Freitag, 18. Oktober 2013

Nichts zu verlieren

Woher kommt diese unglaubliche Angst, seine Geschichte einem Fremden zu erzählen? Warum ist es so schwer, sich jemanden zu öffnen? Wie kann es sein, dass wir uns lieber in ein Schweigen hüllen, dass uns bis in die hintersten Winkel unserer Seele hinein verbittert, als einfach zu sagen, was wir denken und fühlen? Das Schlimmste, was einem Menschen passieren kann, ist, dass er an seiner eigenen Sprachlosigkeit erstickt. Nicht-darüber-reden-Können ist ein anderes Wort für Einsamkeit. Die Seele, die nichts lieber täte, als aus ganzen Kräften zu schreien, muss ihre unerträgliche Spannung allein zügeln. Oft reden wir uns ein, wir dürften andere mit unseren Problemen nicht belasten und überfordern. Wir müssten das alles mit uns allein ausmachen. Aber belasten wir andere Menschen nicht viel mehr, wenn wir zunehmend verdüstern und verbiestern, weil wir nur noch stumm nach Innen schreien dürfen?

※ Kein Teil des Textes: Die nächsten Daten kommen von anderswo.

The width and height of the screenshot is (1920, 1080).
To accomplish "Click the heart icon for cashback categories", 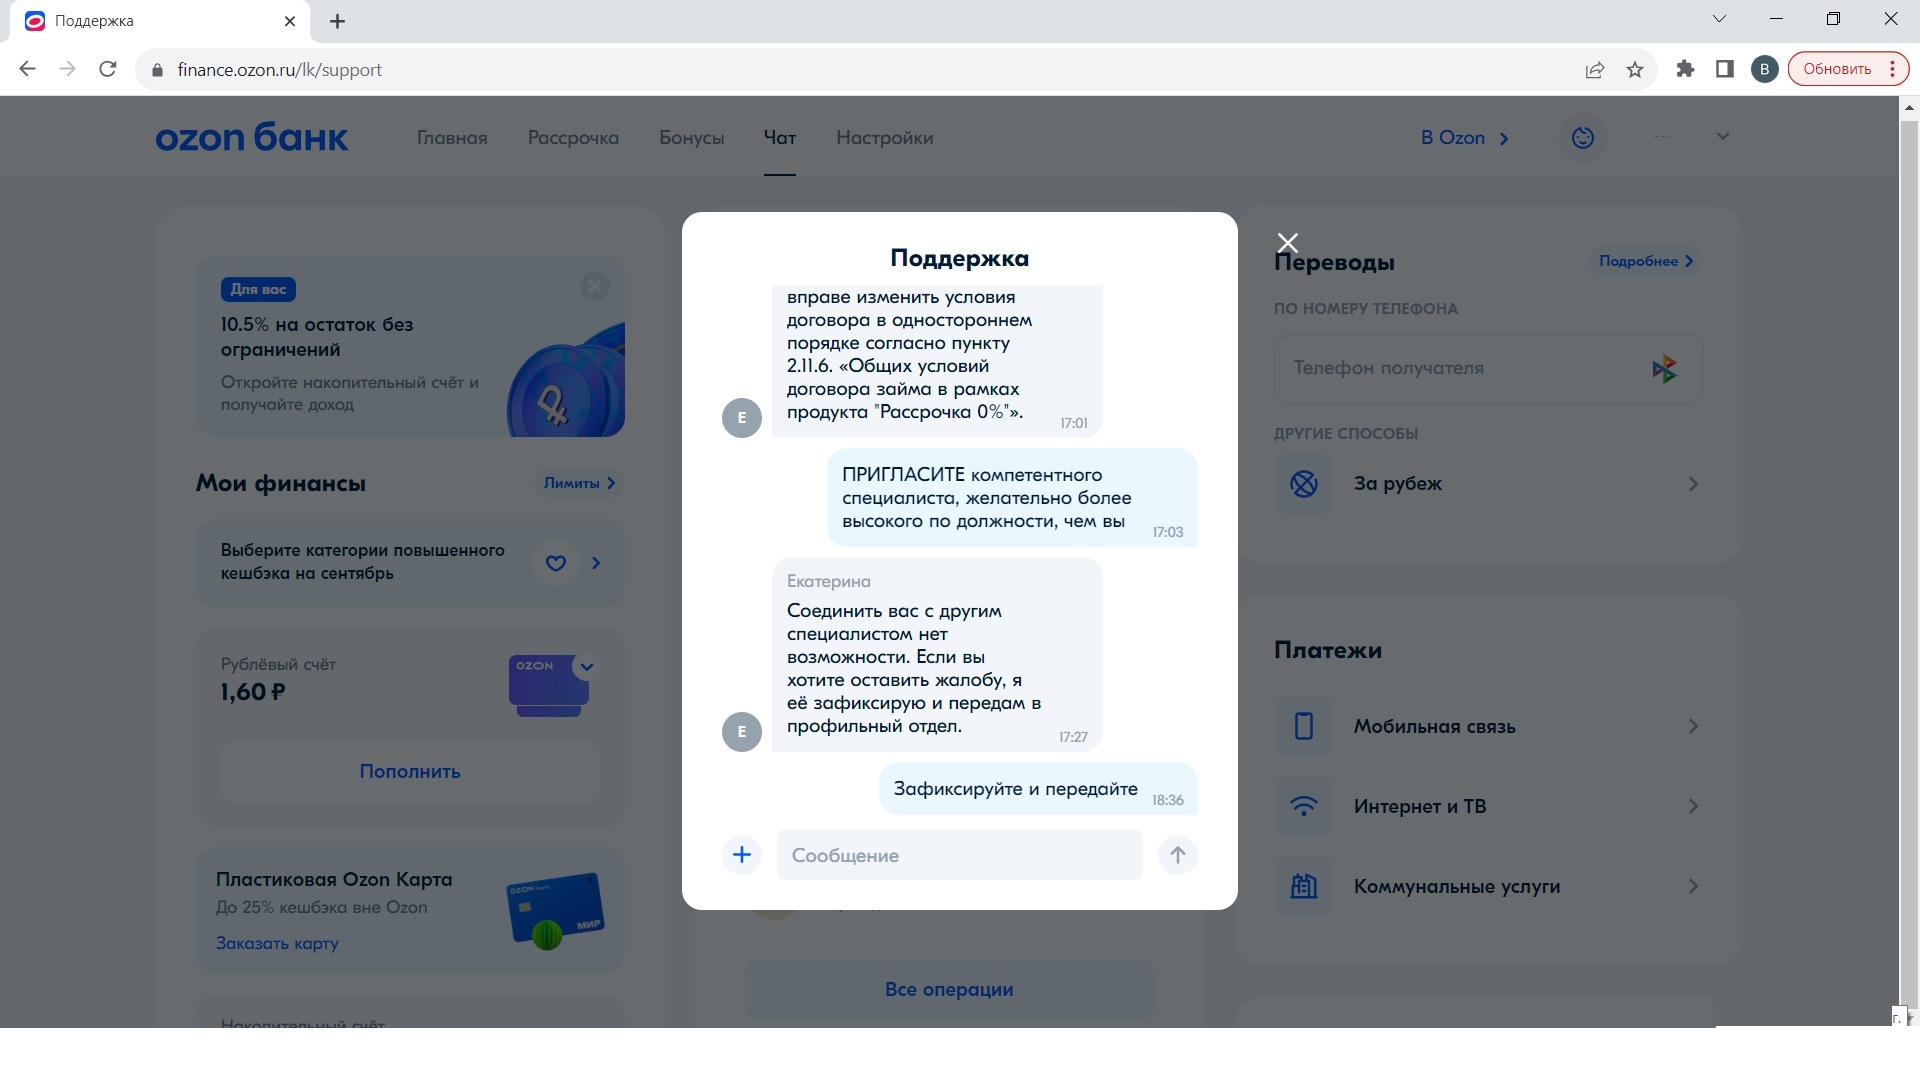I will (x=556, y=563).
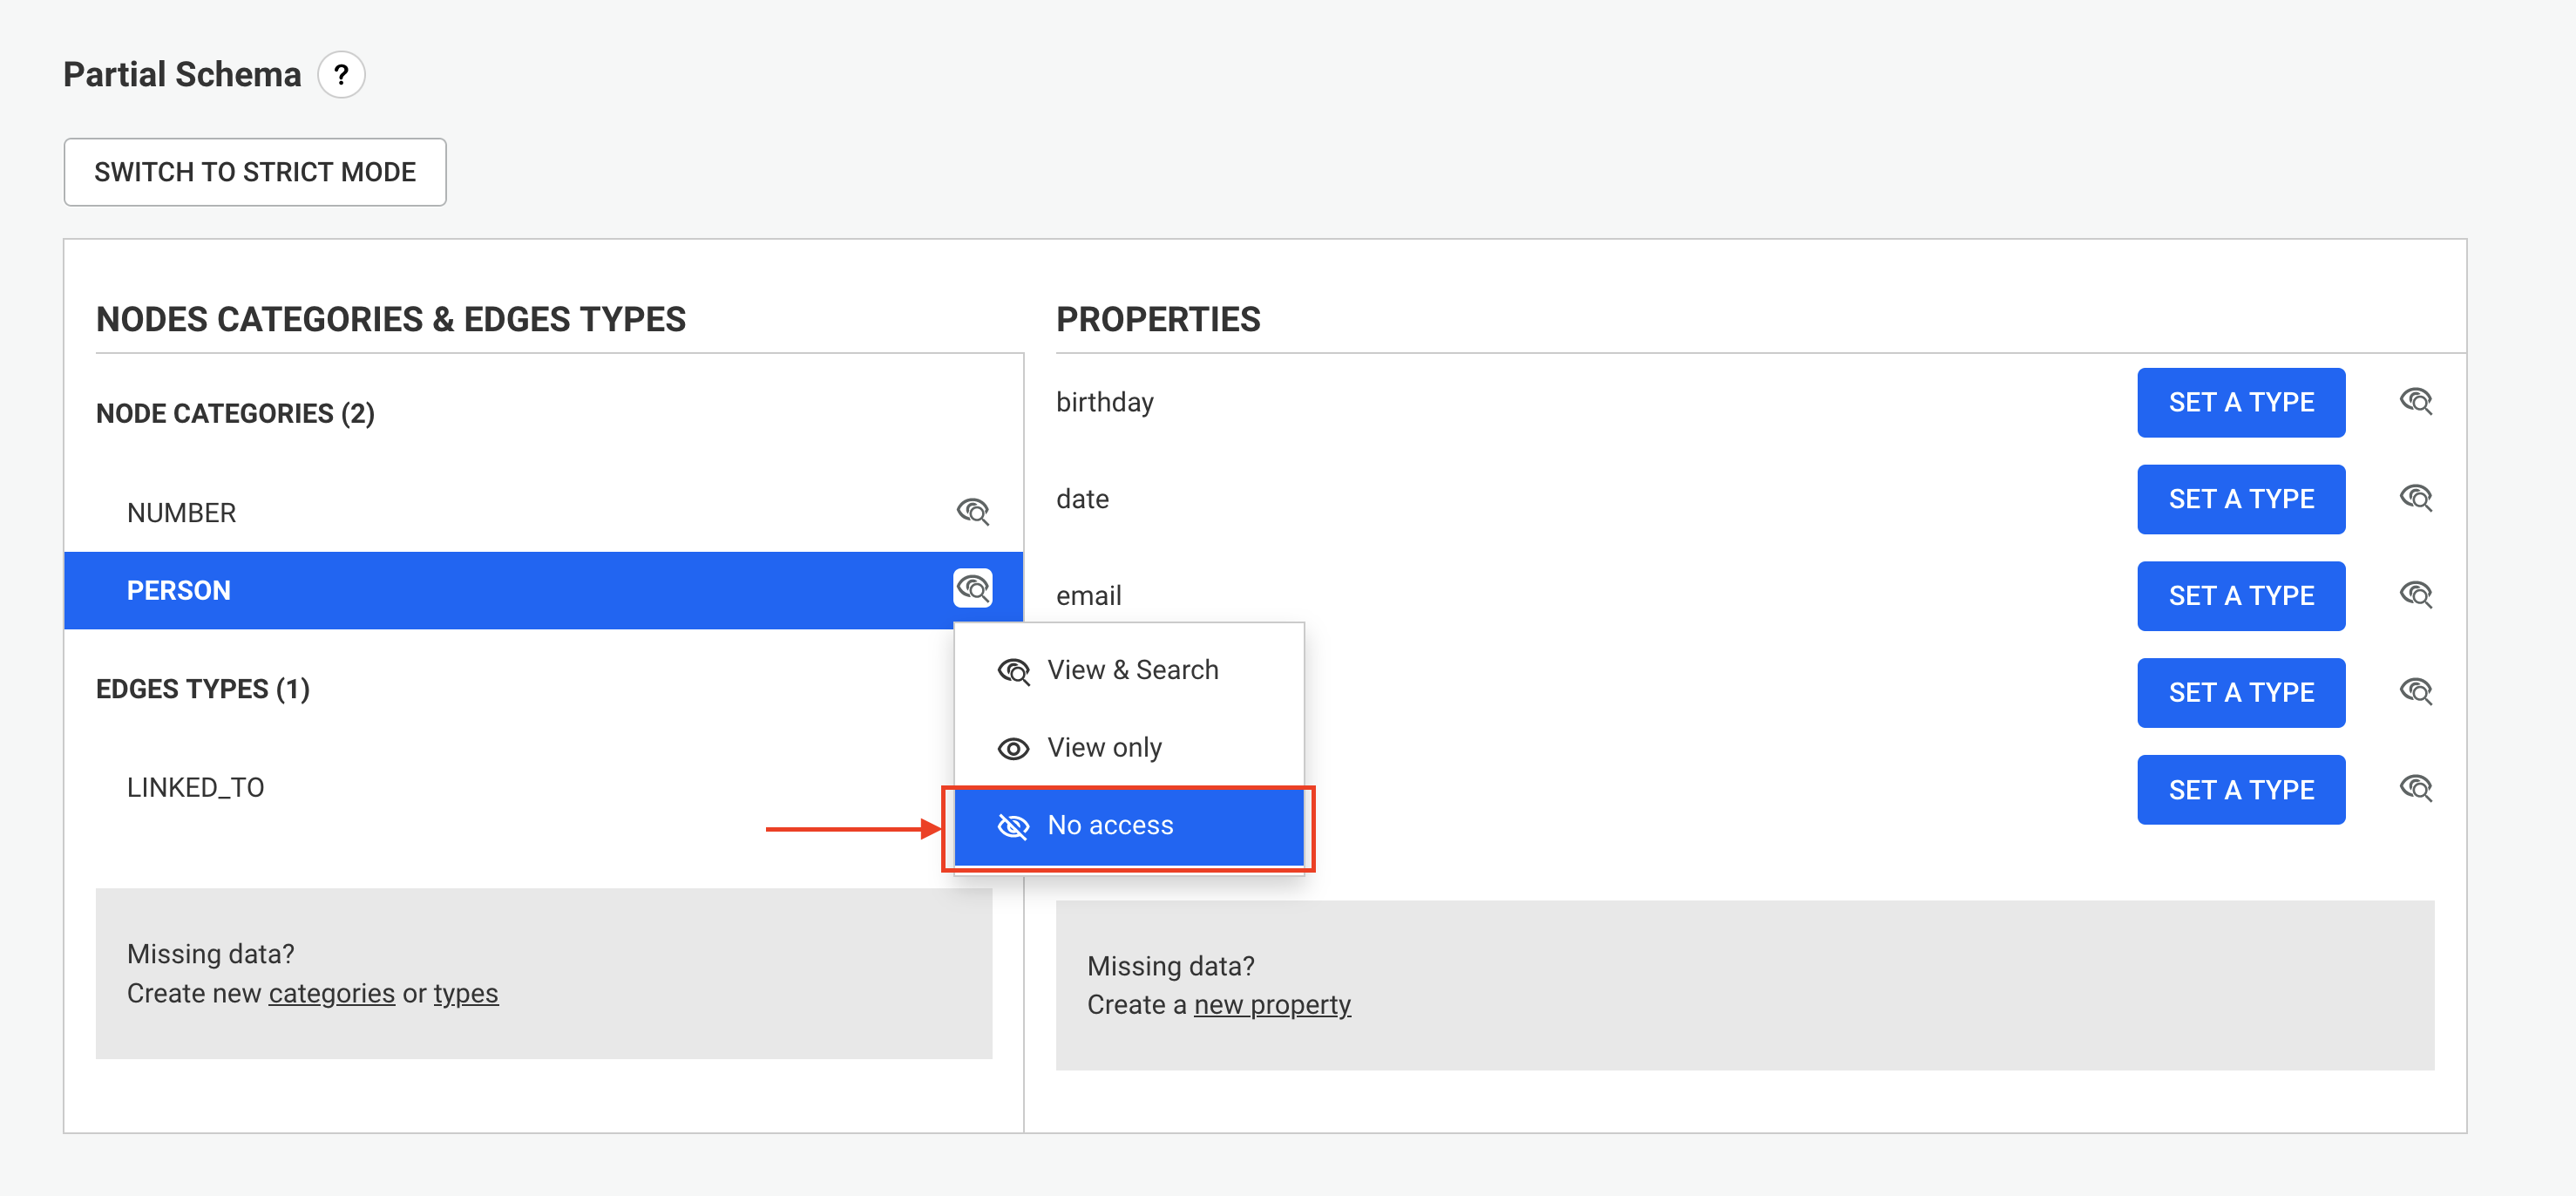2576x1196 pixels.
Task: Open the new property link
Action: (1272, 1005)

Eine mögliche Erklärung für dieses selbstzerstörerische Verhalten ist, dass wir nicht allein sein wollen. Wir möchten irgendwo dazugehören. Deshalb unterhalten wir Kontakte, denen es an jeder Tiefe und ehrlichem Interesse am anderen fehlt, nur um unsere große innere Leere zu betäuben. Die Angst, uns wieder mit dem Nichts des Alleinseins konfrontieren zu müssen, verwandelt uns in Konformisten. Wir versuchen, nicht negativ aufzufallen. Viele Menschen sind bereit, ihre Seele zu verkaufen, nur um nicht ganz allein in dieser Welt dazustehen. Sie haben noch nicht erfahren, dass das Alleinsein mit sich beglückender sein kann, als jene oberflächlichen Kontakte es je sein könnten. Die Einsamkeit zwingt den Menschen dazu, sich mit sich selbst auseinanderzusetzen. Ein Mensch, der sich nicht leiden kann, wird versucht sein, die Begegnung mit sich selbst möglichst lange, wenn nicht gar für alle Zeiten herauszuschieben. Viel lieber hört er auf die gleichgültig hingesagten Lobworte, die seiner Person gelten, als sich ernsthaft zu fragen, wer er eigentlich sei.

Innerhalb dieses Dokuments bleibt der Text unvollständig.